Saturday, December 25, 2010

Generation next

You discover many things when you put a camera into the hands of a child. First, you realize cameras are very, very breakable. Which, depending on how much you spent on it and how badly you want to upgrade can be either a good or a bad thing.

But once you get over the whole fragility issue, you realize the advantages far outweigh the risks. They see things we'd miss. They're not encumbered by expectations of what is and is not considered normal. They're inherently more curious than we are, and see the camera as a means of exploring their world.

In many cases, they may not fully understand what they're shooting. But they know it looks neat, so they take the shot, anyway. We hear the "I liked it, so I took it" explanation quite often in our house, and we smile every time, because we don't ever want to crush their growing sense of wonder. Adulthood already does it to so many of us. It beats that childlike curiosity into submission and turns too many folks into scowling, darkened shadows of their former selves.

I'm just naive enough to believe that shoving a camera into my kids' hands and telling them to wander the neighborhood is one way to keep them thinking like kids for a little while longer. It's a lesson I may want to adopt for myself as well.
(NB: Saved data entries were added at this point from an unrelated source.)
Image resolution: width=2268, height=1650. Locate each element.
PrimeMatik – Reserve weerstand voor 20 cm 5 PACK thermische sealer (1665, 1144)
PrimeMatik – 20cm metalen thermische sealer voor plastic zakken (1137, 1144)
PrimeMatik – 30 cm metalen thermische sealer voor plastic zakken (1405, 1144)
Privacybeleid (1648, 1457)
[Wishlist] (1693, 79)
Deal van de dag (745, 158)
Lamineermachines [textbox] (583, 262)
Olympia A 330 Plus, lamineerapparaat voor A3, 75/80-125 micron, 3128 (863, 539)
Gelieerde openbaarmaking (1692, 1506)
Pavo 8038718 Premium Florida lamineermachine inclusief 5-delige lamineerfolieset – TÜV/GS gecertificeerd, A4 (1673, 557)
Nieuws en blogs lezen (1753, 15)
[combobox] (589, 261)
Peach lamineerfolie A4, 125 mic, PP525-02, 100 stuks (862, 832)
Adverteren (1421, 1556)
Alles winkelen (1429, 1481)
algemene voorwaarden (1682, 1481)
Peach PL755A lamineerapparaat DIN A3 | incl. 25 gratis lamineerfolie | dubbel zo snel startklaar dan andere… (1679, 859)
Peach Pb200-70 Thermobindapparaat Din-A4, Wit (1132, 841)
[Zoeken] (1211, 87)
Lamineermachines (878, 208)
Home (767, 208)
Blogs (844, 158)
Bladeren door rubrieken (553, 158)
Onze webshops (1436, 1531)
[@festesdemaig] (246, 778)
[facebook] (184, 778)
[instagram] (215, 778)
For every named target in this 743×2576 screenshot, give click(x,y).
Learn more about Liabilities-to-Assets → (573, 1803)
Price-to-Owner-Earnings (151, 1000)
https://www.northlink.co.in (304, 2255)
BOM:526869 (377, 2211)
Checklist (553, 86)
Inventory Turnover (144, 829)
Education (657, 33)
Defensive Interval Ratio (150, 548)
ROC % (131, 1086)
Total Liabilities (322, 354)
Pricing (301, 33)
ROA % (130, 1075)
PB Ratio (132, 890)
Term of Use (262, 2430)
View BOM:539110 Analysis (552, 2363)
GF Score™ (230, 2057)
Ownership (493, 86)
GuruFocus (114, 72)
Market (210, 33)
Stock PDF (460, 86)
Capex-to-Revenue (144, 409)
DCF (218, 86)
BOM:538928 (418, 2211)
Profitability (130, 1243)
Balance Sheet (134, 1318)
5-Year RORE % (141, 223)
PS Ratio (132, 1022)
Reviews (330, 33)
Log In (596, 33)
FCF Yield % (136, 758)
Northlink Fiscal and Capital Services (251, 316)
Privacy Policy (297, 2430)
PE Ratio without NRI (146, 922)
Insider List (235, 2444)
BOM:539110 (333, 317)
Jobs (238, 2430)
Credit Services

Your turn: How do you keep curiosity alive in you?

8 comments:

Alexia said...

Such an important question, Carmi! As a teacher of teenagers, I often hear about people's perception that kids lose that sense of wonder when they hit puberty. Some do, sure, but many don't - and often it comes from the parents' attitudes. You haven't lost your sense of wonder, and you will nourish it in your children.

Me? I'm interested in so many things that I can't find enough time to pay enough attention to them all - the key word I think is the one you used, "wonder" - and finding the beauty in what's around you, whether it be a child, a painting, a sunset, an idea...

Sorry to write an essay! :)

Chibi Janine said...

I love it when my little boy takes photos and you have seen some of them already. I love watching him wander round camera in hand just taking picture of everything and anything. Digitl photography is wonderful as I don't have to worry about film used and I can delete the pictures that show how badly my carpet needs vacuuming.

Max Sartin said...

My students help keep my curiosity alive. I often wonder about their lives, how much different growing up now is compared to my era. I've got some old phones and an old IBM computer in my room, and they have the same wonder about the differences we experienced.
One student asked me, upon seeing my rotary dial phone, "How do you text on this?" and the amazement in her eyes when I told her we didn't makes me wonder what would it be like to not know a time before texting?

21 Wits said...

Hmmmm you actually just described how I take most of my pictures. I was just looking at some I took in Galena, a lovely town, and one of my favorites...sucks I'm gonna post it too...is just of a very cool and exciting sidewalk that leads to some doors worth investigating...no people, kind of plain...it just looked like something I needed to save! The sense of wonder continues....never ever ending! Thanks Carmi for your great story!

kenju said...

I am lucky enough that I don't HAVE to keep it alive - it just is. I am and always will be curious, so I read, talk to people and watch my world (to mr. kenju's consternation.) He says I'm 'always watching!"

Thank you, Carmi, for the very nice comments you left on my post.

srp said...

I will address it from the other end... how do you keep a soon to be 83 year old interested in something long enough to keep him awake. My dad sits in his chair after supper and in five minutes he is asleep. He falls asleep watching TV, reading a book or paper... but his stamina is not such that he can do a lot of exercising and walking and trying to play board games is usually exasperating. My daughter got him a Nintendo DS handheld system and the game Shanghai to go on it. He sat there playing that game for four hours without losing attention and is quite good at it. This was his favorite game on a very old Apple that has long since gone by the wayside. I really thought she had missed the mark with the gift, but, again.. I was wrong! And very glad to be, I might add.

Ankita Sarkar said...

I blog :D
No, seriously, I make a note of everything I see, try to be as observant as Sherlock Holmes, and run a recap of all the day's nice stuff at the end of the day, when I'm free. And if I do have time in the middle of the day, I stop and look. Best way to keep the more delicate of your senses alive. Stop, look, take in, and keep thinking about it as you walk away.
Aah, bliss.

Anonymous said...

Children are amazing that way. I remember giving my daughter a small, disposable film camera when she was five years old and turning her loose in an aquatic center.

I caught up with her minutes later, laying flat out on the floor, photographing an exhibit of a (dead) squid preserved in formaldehyde. She explained patiently that it was easier to "picture it" because it was "being still".

Also, she took something like eleven photos of a giant clear plastic donation box full of $1 bills. She didn't have to explain that one to me- pretty sure she'd never seen cash before, living with me. *grins*

Kids have a way of sharing their perspective generously, capably, thoughtfully... all it takes is an able listener.

To keep my curiosity alive, I feed it. Continuously. It demands voracious devouring of books on everything from quantum theory to the writings of Sun Tzu. I catch more UV than TV. I train with people who are better than I, learning more from my failures than from success.

Curiosity lives and grows and thrives where the ego is tamed.